SOBRE TRASTORNOS ALIMENTARIOS
Recientemente asistí en mi centro a una interesante charla sobre el problema de la anorexia y de la bulimia en el mundo juvenil.
No le damos demasiada importancia a este fenómeno, pero debemos de dársela. Los trastornos alimentarios afectan entre el 1 y el 3 por ciento de la población. Pensemos en un centro educativo con 400 estudiantes. Entre 4 y 12 son los adolescentes que allí estudian los que pueden verse afectados por alguno de estos problemas. Nos estamos refiriendo no a sobrepesos o delgadez, sino a anorexias y a bulimias.
Por cada diez personas afectadas, 9 son mujeres y una es hombre. Fundamentalmente afecta a "niñas" entre 10 y 20 años de edad.
Son personas "normales", como cualquiera de nuestros vecinos, amigos o compañeros. Suelen ser personas inteligentes, muy exigentes con ellos mismos (o mejor dicho con ellas mismas, pues fundamentalmente las afectadas son nuestras jóvenes).
La sociedad, la moda, el culto al cuerpo, los primeros escarceos amorosos... inciden en nuestras jovencitas y empiezan a hacer cosas raras: quieren ser perfectas. Se deprimen si no son admiradas. Con nada de lo que tienen en su armario se ven guapas, están feas, barrigonas, gordas...
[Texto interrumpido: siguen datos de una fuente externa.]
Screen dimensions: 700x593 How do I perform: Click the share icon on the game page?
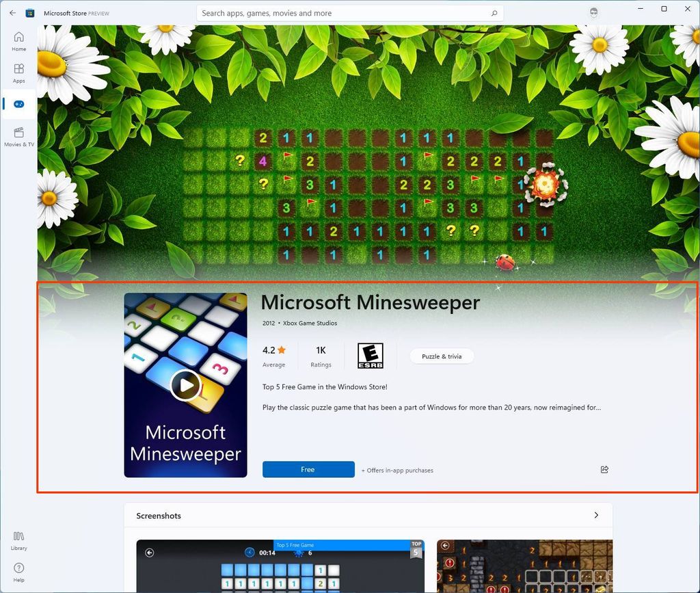[x=604, y=469]
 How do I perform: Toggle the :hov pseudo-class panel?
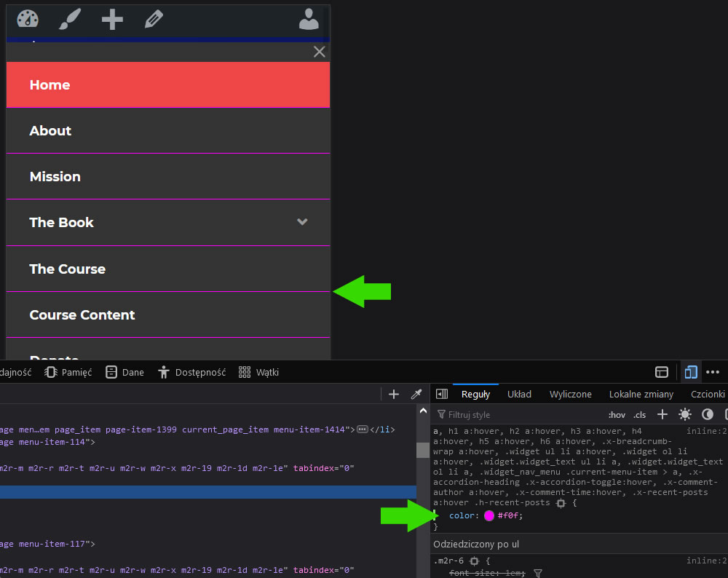tap(617, 415)
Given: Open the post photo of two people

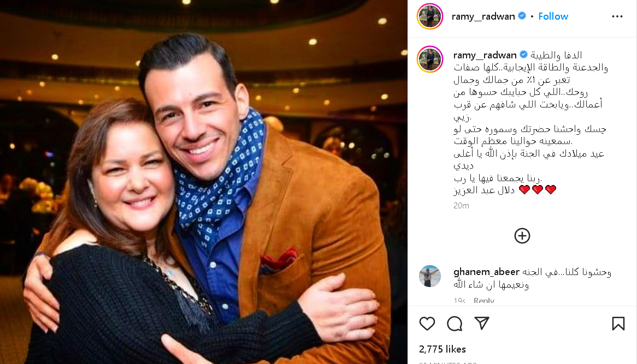Looking at the screenshot, I should tap(204, 182).
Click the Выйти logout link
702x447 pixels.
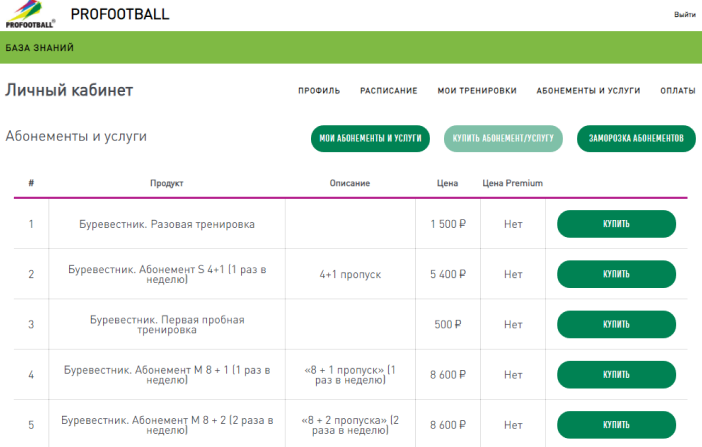pyautogui.click(x=684, y=15)
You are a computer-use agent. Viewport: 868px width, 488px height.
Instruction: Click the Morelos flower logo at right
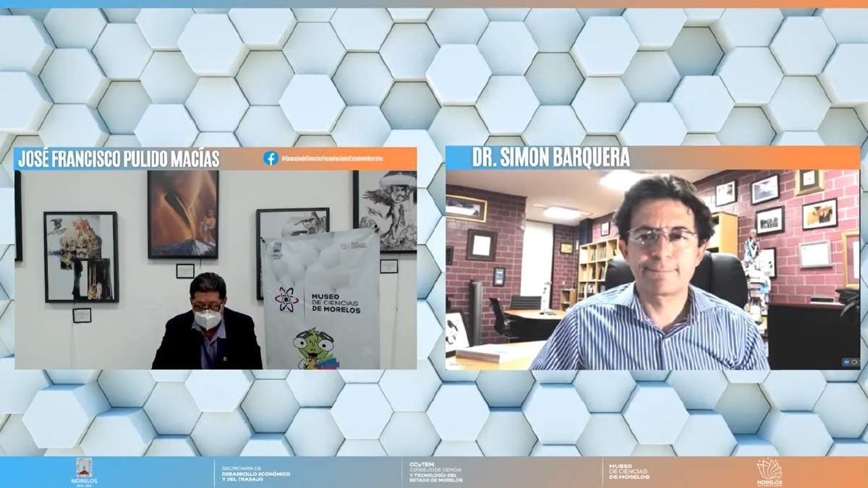[769, 472]
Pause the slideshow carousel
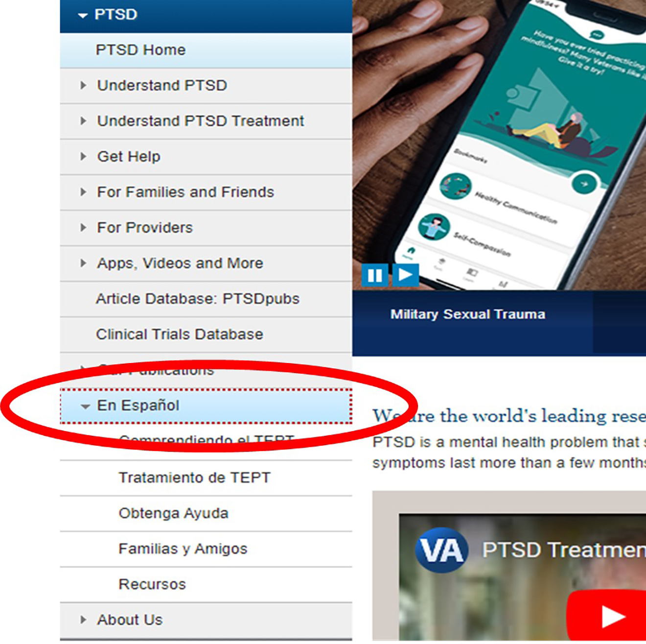The height and width of the screenshot is (644, 646). coord(375,275)
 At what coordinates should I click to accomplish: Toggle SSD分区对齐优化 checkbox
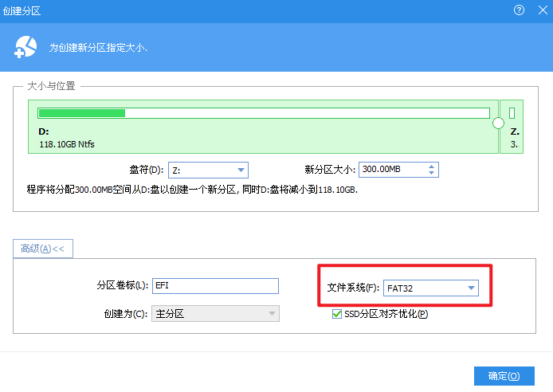click(x=337, y=314)
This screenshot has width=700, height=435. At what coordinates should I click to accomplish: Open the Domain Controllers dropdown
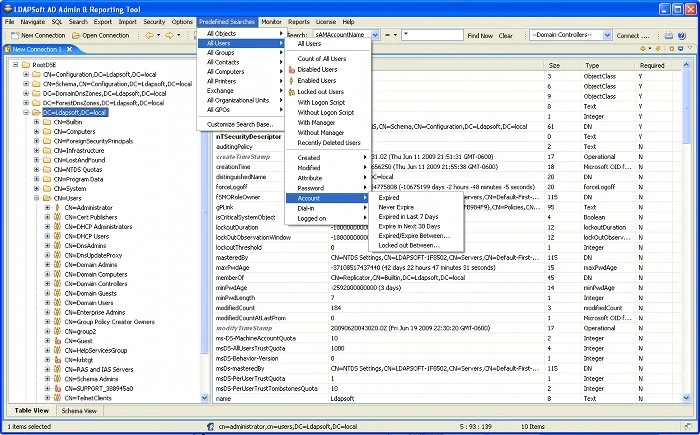607,35
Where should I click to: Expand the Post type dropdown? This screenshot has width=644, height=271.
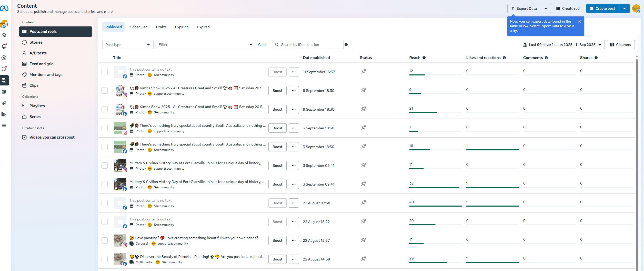click(x=128, y=45)
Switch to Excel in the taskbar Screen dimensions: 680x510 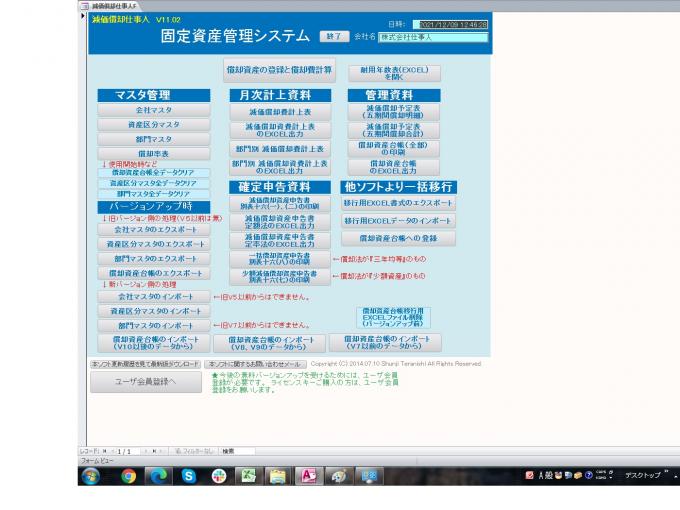pyautogui.click(x=247, y=476)
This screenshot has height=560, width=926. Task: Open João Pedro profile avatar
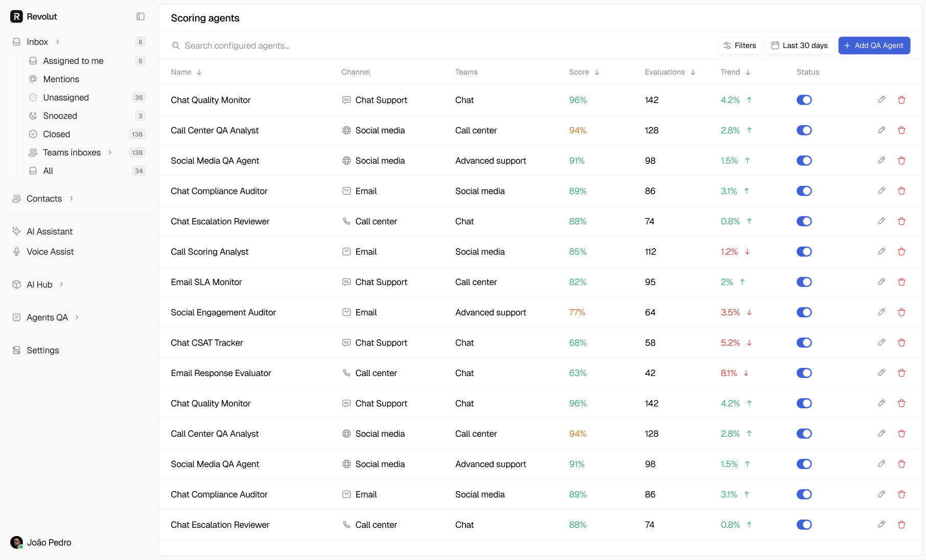(16, 543)
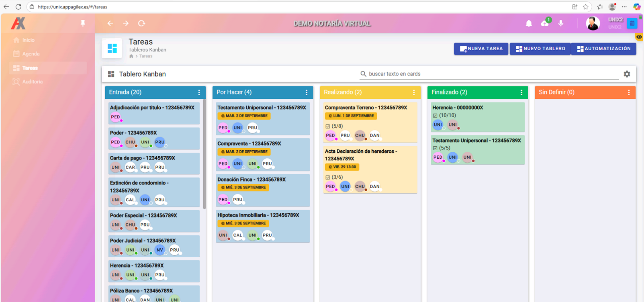Expand the Sin Definir column options menu
The image size is (644, 302).
tap(629, 93)
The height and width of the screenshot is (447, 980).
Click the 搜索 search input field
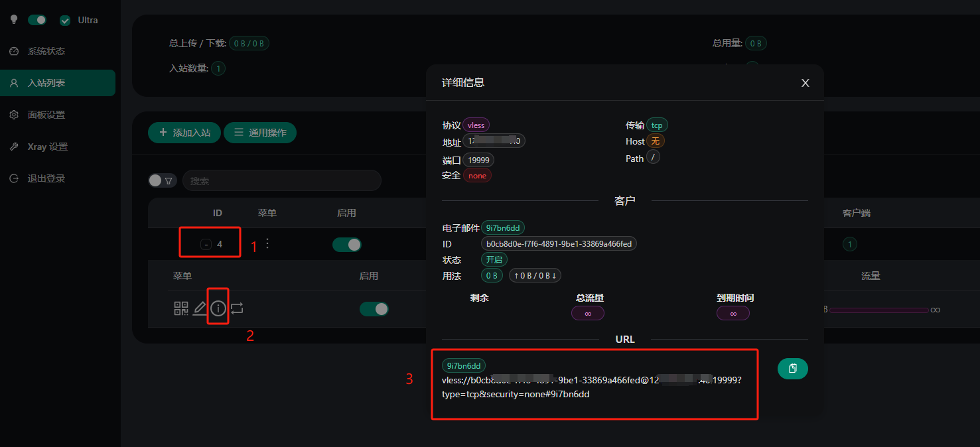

No tienen hambre o "han comido antes" de sentarse con sus familias a la mesa, nos ponen escusas: "la mamá de Fulanita me ha dado mucho de merendar y ya estoy llena"... O se da una atracón de comer y sistemáticamente se va al baño o a la calle con cualquier escusa. Posiblemente se haya angustiado de tanto comer y lo compensa con vómitos forzados, o con diuréticos... Cuando nos damos cuenta estamos ante un grave problema, que no es sólo médico y que es difícil de resolver.
Por ello, como madres, como padres, como educadoras y educadores debemos de estar atentos a los signos que nos manifiestan nuestros jóvenes y estar prevenidos ante este tipo de conductas. Cuanto antes detectemos el problema, antes podremos poner a nuestras hijas (o a nuestros hijos) en manos de especialistas. En cualquier caso hay que tomárselo con serenidad: estaremos en mejores condiciones de pensar y de tomar decisiones acertadas.